If a galaxy's orbit were off by a few meters, how could we possibly determine that?

2) This theory cannot be tested without comparing 2 objects with (nearly) identical gravity affecting them. Since by definition large objects are very far apart, any differences in their orbit cannot be conclusively attributed to this theorized force, vs. regular gravity from nearby bodies.

 

[Looney]

Originally posted by: tank171
This is not quite about the main topic, but, DrPizza, .999999... doesnt equal 1. It equals .999999.... But, .999999..., when converted to a fraction is 1. There is a difference between the decimal and fraction form.

OMG not this again!

 

[MrDudeMan]

Originally posted by: tank171
This is not quite about the main topic, but, DrPizza, .999999... doesnt equal 1. It equals .999999.... But, .999999..., when converted to a fraction is 1. There is a difference between the decimal and fraction form.

go back to off topic please. in this forum it is expected to have a firm grasp on math which you clearly do not.

 

[Howard]

Originally posted by: tank171
This is not quite about the main topic, but, DrPizza, .999999... doesnt equal 1. It equals .999999.... But, .999999..., when converted to a fraction is 1. There is a difference between the decimal and fraction form.

I vote we put you on the treadmill and see how far we can get you.

 

[Howard]

Originally posted by: DrPizza
I know I'm overthinking this somehow, and overlooking something...

And, I agree that all objects near the earth's surface would have the same acceleration. But (and maybe I'm overlooking something because I'm tired; I never had this particular thought before) because forces are equal and opposite, that is, the force of gravity exerted on the object by the earth is equal and opposite in direction to the force on the earth exerted by the object, wouldn't the earth's acceleration upward toward the falling object be just slightly greater in the case of a more massive object - actually decreasing the amount of time to impact by a miniscule amount?

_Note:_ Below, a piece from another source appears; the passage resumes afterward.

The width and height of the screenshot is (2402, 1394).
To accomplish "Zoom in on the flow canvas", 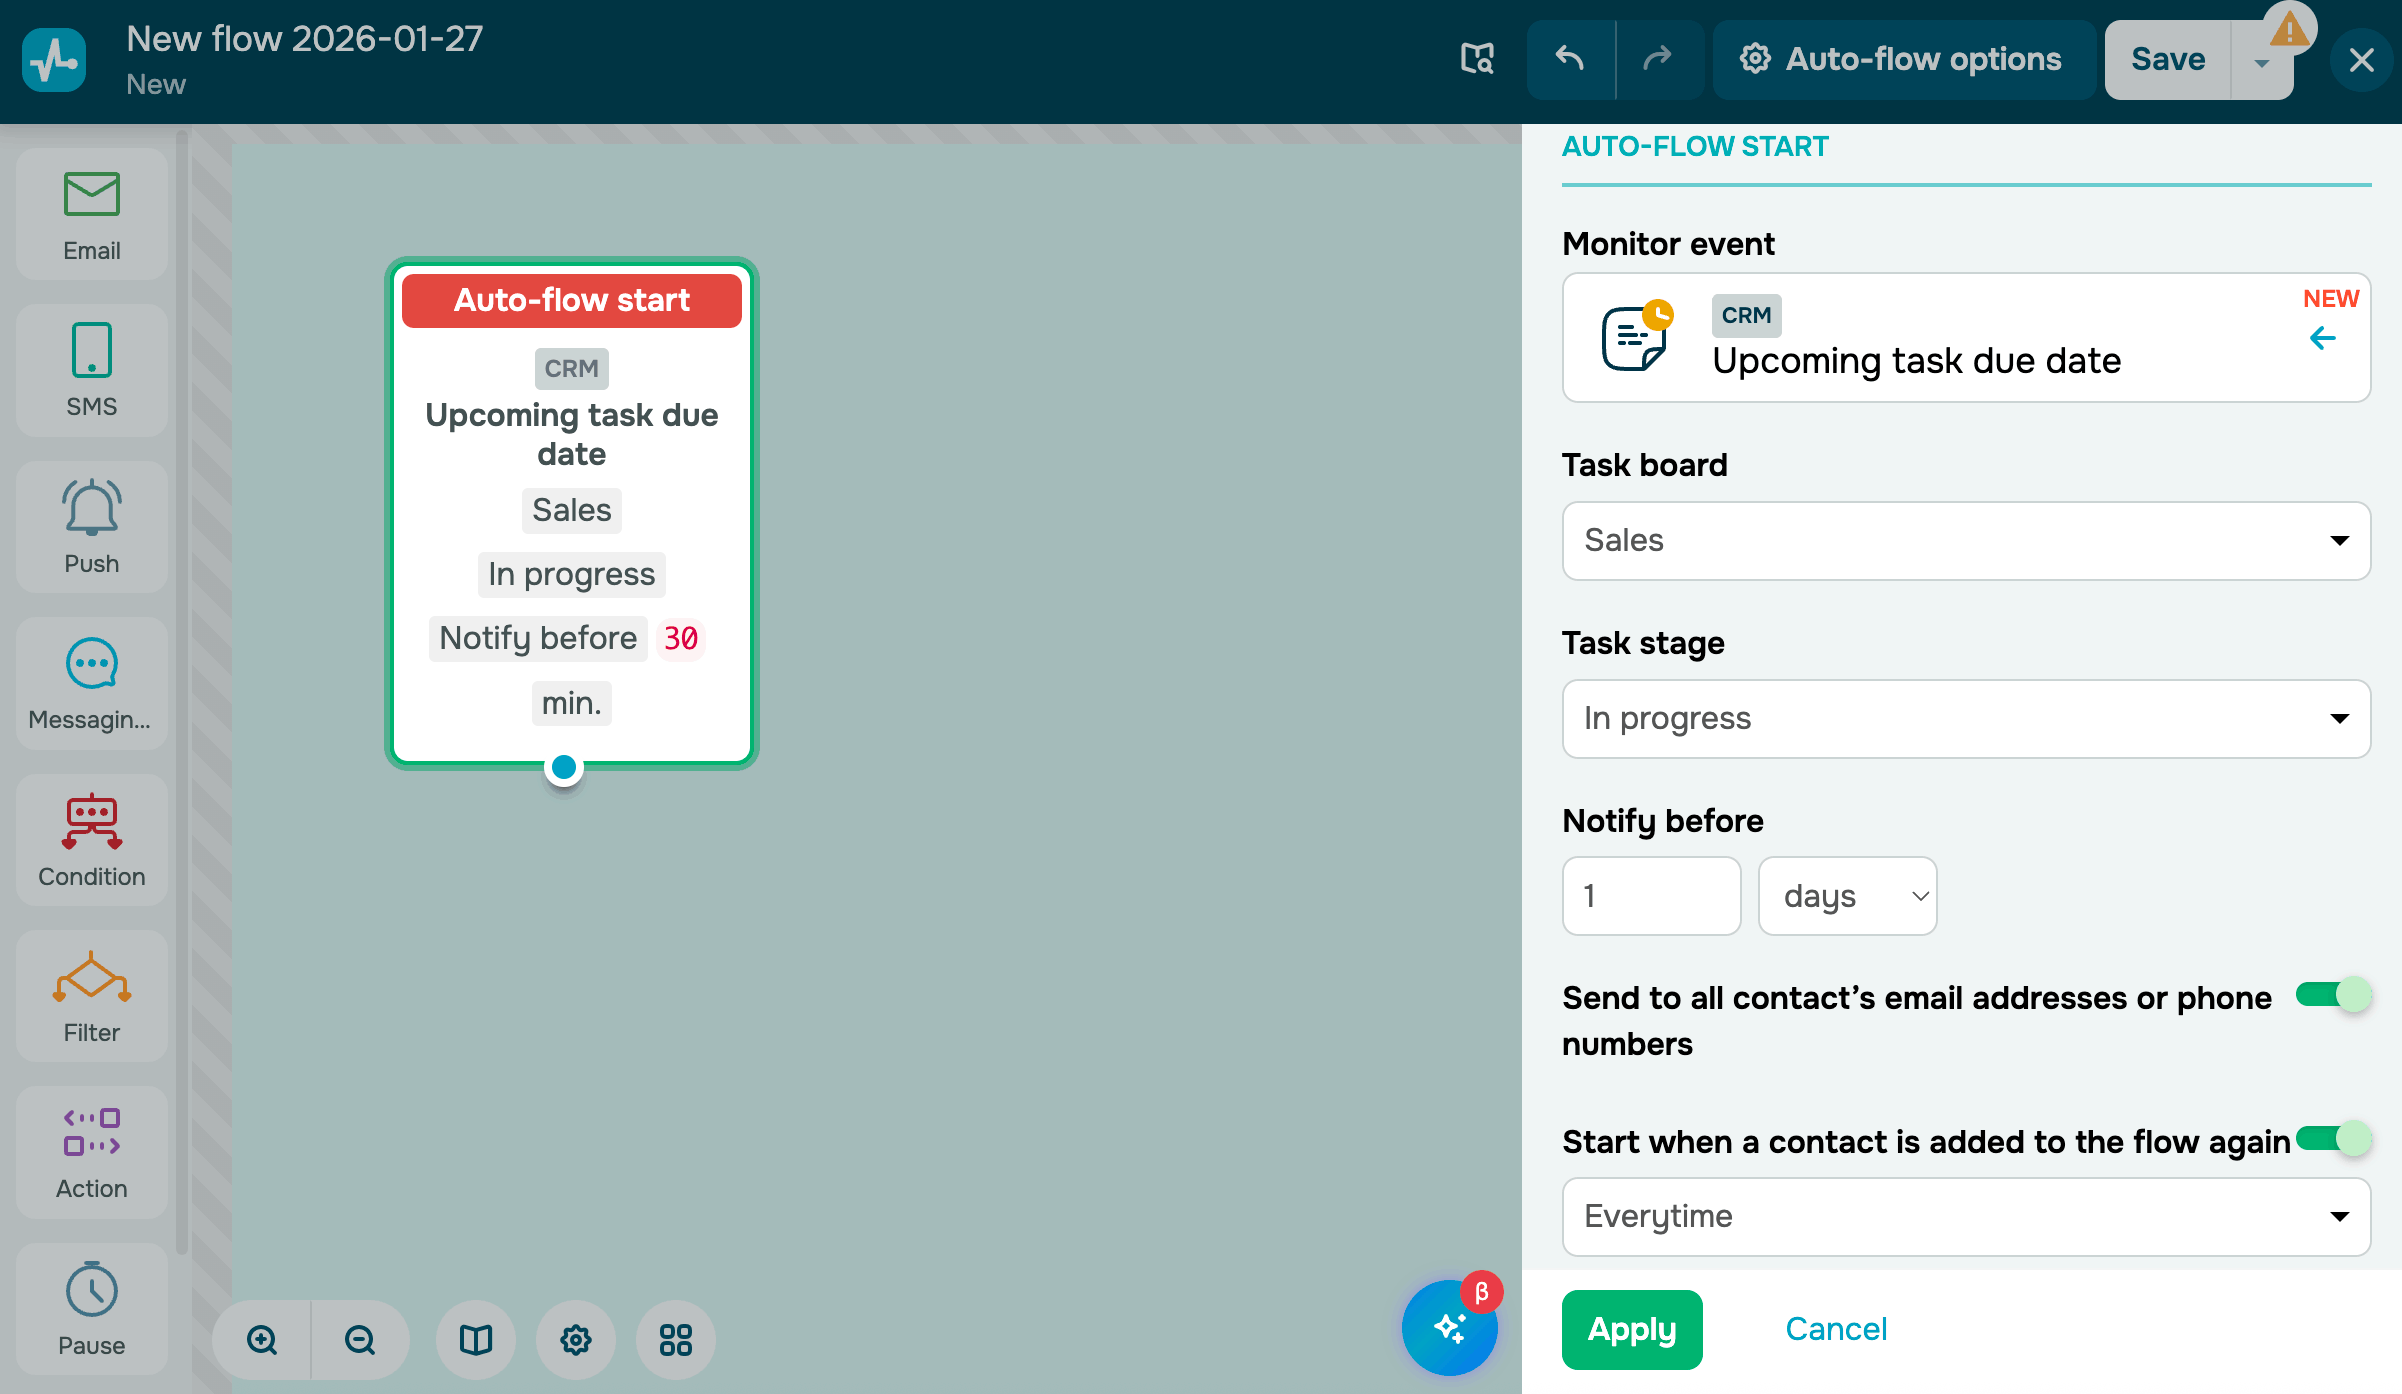I will (262, 1339).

Yes, but the way I see it, we don't measure the time it takes for the object to hit the ground, but rather the time it takes for the object to travel the distance between itself and the ground when the motion begins.

 

[Shoal07]

Is it possible we?re forgetting the relativistic constant? Physics theory and formula (Galileo, Newton, even Einstein) only work at low speeds. As an object accelerates then we have to add in the relativistic constant in order to stay accurate. It is omitted in low level physics courses because it is unnecessary. It went unnoticed by Newton and others because they had no concepts of the speeds at which it applies. However, even at low speeds you?ll still be off by the tiny amount of the relativistic constant. I?d post it here, but I have my physics book at home. It?s something like take pretty much any basic equation, and to make it true at high speeds, add ?1 / sqrt(1 - V^2 / C^2)?... or something.

 

[Sc4freak]

Originally posted by: f95toli
Yes, but F=ma which means that the mass of the object that is falling cancels out from the equation. The rest of the equation (the mass of the earth and the distance to the centre of mass) can be combined into a constant g=9.8 m/s^2, which is why ALL objects regardless of mass accelerate at that rate when they fall to the ground on earth.

That's not true.

Theoretically, if you drop a feather and a hammer on the moon, the hammer will hit the ground first. While the moon is exerting the same force on the feather and the hammer, the hammer has a slightly higher gravitational pull than the feather - and will pull the moon up towards it.

The effect is miniscule (probably too miniscule to measure) but theoretically it should be there.

 

[CycloWizard]

Originally posted by: Sc4freak
That's not true.

Theoretically, if you drop a feather and a hammer on the moon, the hammer will hit the ground first. While the moon is exerting the same force on the feather and the hammer, the hammer has a slightly higher gravitational pull than the feather - and will pull the moon up towards it.

The effect is miniscule (probably too miniscule to measure) but theoretically it should be there.

The upward force applied by the object on the moon is absolutely negligible simply because this correction is on the order of the ratio of the mass of the brick compared to the mass of the moon.